### Extracted text:
┏━━

The oldest of 7 children, Dennis Kucinich was born in 1946 to a Croatian father and an Irish mother in Cleveland. The family was poor and moved 21 times before Dennis was 17, occasionally living in the family car. At 17, Kucinich left home to work and go to school. He graduated from Case Western Reserve University in 1974 with a BA and MA in Speech and Communication. At 23, he was elected to Cleveland’s city council, starting his political career. In 1977 he was elected Cleveland’s mayor, becoming the youngest mayor of a major American city. After a period of political hibernation in the 1980s Kucinich was elected to the House of Representatives for Ohio’s 10th District in 1996, where he has served since.

┗━━

### Problem 1:
From the short biography of Dennis Kucinich, list every office or body to which it says he was elected.
### Problem 2:
Retype everything in the Kucinich biography from "The oldest of" down to "has served since.", matching its wording and punctuation character for character.

### Dataset extract:
┏━━

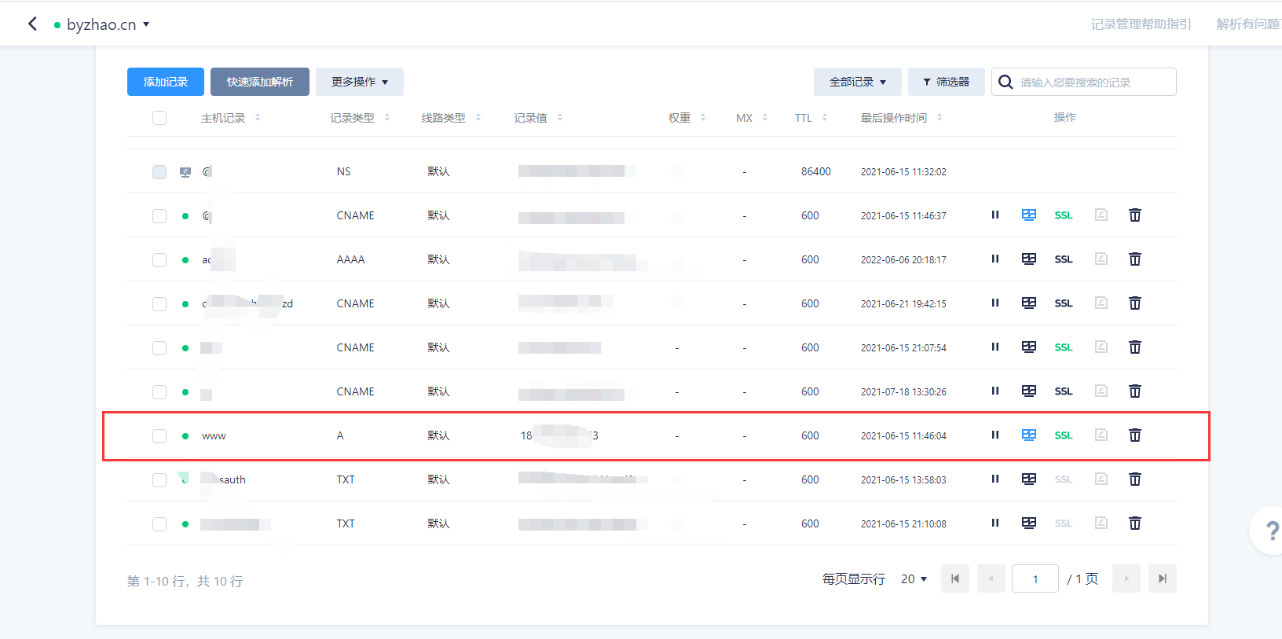1282x639 pixels.
Task: Edit remark icon for the www record
Action: point(1101,435)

┗━━

### Exercise response 1:
- Cleveland’s city council
- Mayor of Cleveland
- The House of Representatives for Ohio’s 10th District

### Exercise response 2:
The oldest of 7 children, Dennis Kucinich was born in 1946 to a Croatian father and an Irish mother in Cleveland. The family was poor and moved 21 times before Dennis was 17, occasionally living in the family car. At 17, Kucinich left home to work and go to school. He graduated from Case Western Reserve University in 1974 with a BA and MA in Speech and Communication. At 23, he was elected to Cleveland’s city council, starting his political career. In 1977 he was elected Cleveland’s mayor, becoming the youngest mayor of a major American city. After a period of political hibernation in the 1980s Kucinich was elected to the House of Representatives for Ohio’s 10th District in 1996, where he has served since.